Install from PyPI (simple)
pip install judgy
Development install from the repository (with plotting and dev deps)
# Clone the repository
git clone https://github.com/ai-evals-course/judgy.git
cd judgy
# Install with development and plotting extras
pip install -e .[dev,plotting]
Quick usage (Python)
Once installed you can estimate a corrected pass rate with a few lines (the example mirrors the README):
import numpy as np
from judgy import estimate_success_rate
test_labels = [1, 1, 0, 0, 1, 0, 1, 0]
test_preds = [1, 0, 0, 1, 1, 0, 1, 0]
unlabeled_preds = [1, 1, 0, 1, 0, 1, 0, 1]
theta_hat, lower, upper = estimate_success_rate(
test_labels=test_labels,
test_preds=test_preds,
unlabeled_preds=unlabeled_preds
)
print(f"Estimated true pass rate: {theta_hat:.3f}")
print(f"95% CI: [{lower:.3f}, {upper:.3f}]")
Key Features
- Bias-corrected point estimates of pass rates using observed judge behavior (TPR/TNR).
- Bootstrap confidence intervals to capture uncertainty from finite labeled test sets.

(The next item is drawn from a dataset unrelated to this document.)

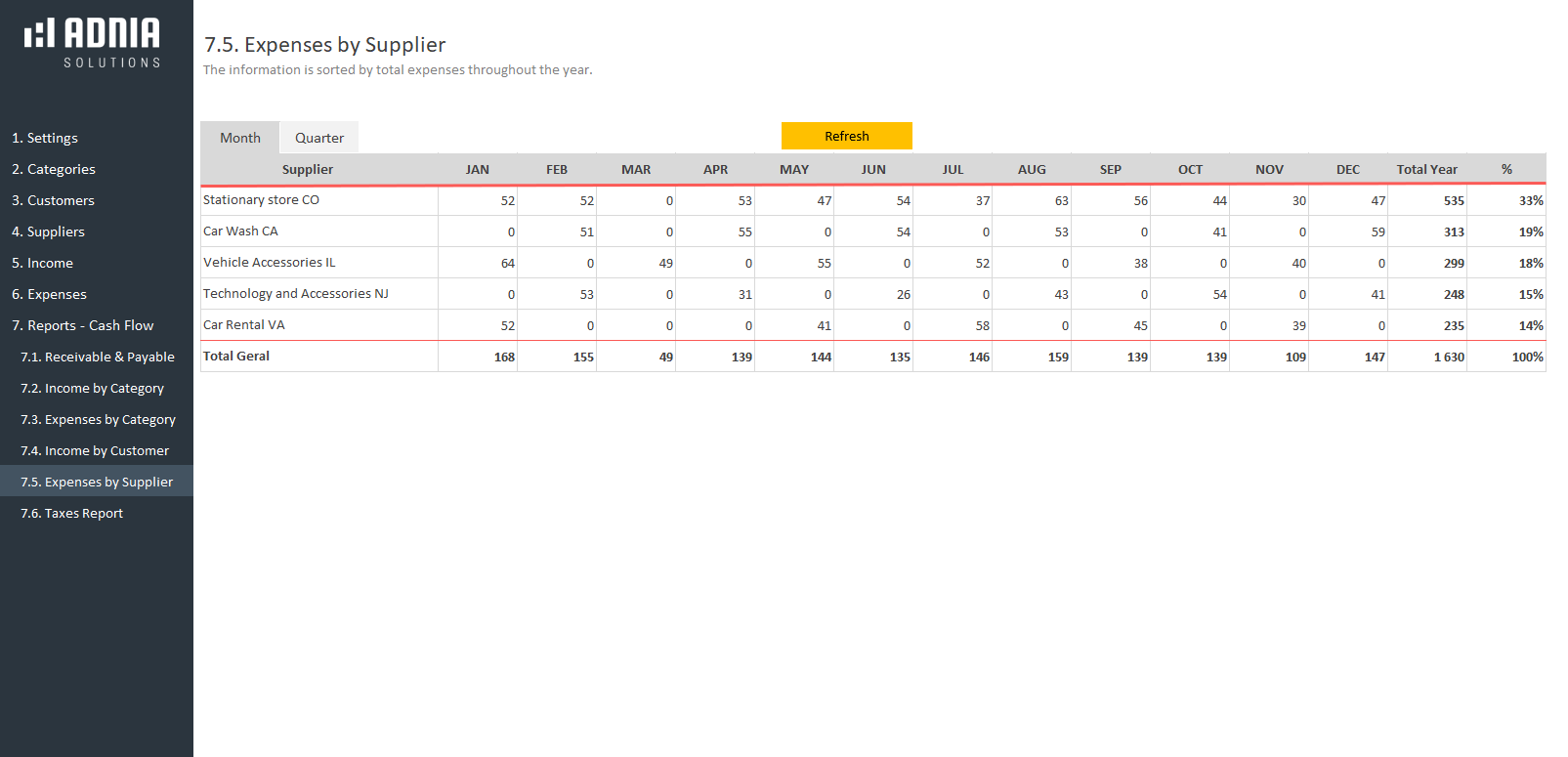Select the Stationary store CO row
The image size is (1568, 757).
(261, 200)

- Research-oriented plotting and sensitivity experiments (TPR/TNR sweeps, label-size analysis) implemented in
plotting.py
. - Synthetic data utilities to reproduce experiments, demo scenarios and to benchmark methodology under controlled conditions.
- Testing and packaging — comprehensive test suite (pytest) and Makefile targets for build/test/release workflows.
Why It’s Worth Trying
If you rely on LLM judges to evaluate model outputs, the uncorrected pass rate can mislead decisions about model quality or deployment readiness. judgy gives you a lightweight, principled way to correct those numbers and to report uncertainty.
Practical reasons to adopt it:
- Quick integration: a single function call yields a corrected estimate and CI.
- Transparent methodology: the correction formula and bootstrap approach are explicit and easy to audit.
- Useful for planning: plotting and label-size experiments help decide how many human labels you need for acceptable confidence.
Community & Project Health
The repository includes a full test suite (tests/
), packaging metadata (pyproject.toml
), and a permissive MIT license. The provided text does not include dynamic community metrics (GitHub stars, contributors count or issue activity), so please check the live GitHub page below for up-to-date community statistics.
GitHub Link
All sources, examples and contribution instructions are available in the project repository. The official repository for this project is at:
https://github.com/ai-evals-course/judgy
Final Thoughts
judgy is a practical, well-tested tool for anyone who uses LLMs as automated judges. It bridges the gap between what an LLM reports and what is likely true about your system, helping you produce more honest, defensible evaluations. The included plotting and synthetic data utilities make it easy to study sensitivity to judge errors and to plan how many human labels to collect.
If you’re assessing models with LLM-based judges, try the PyPI package or run the example scripts from the cloned repo to see how bias correction changes your conclusions.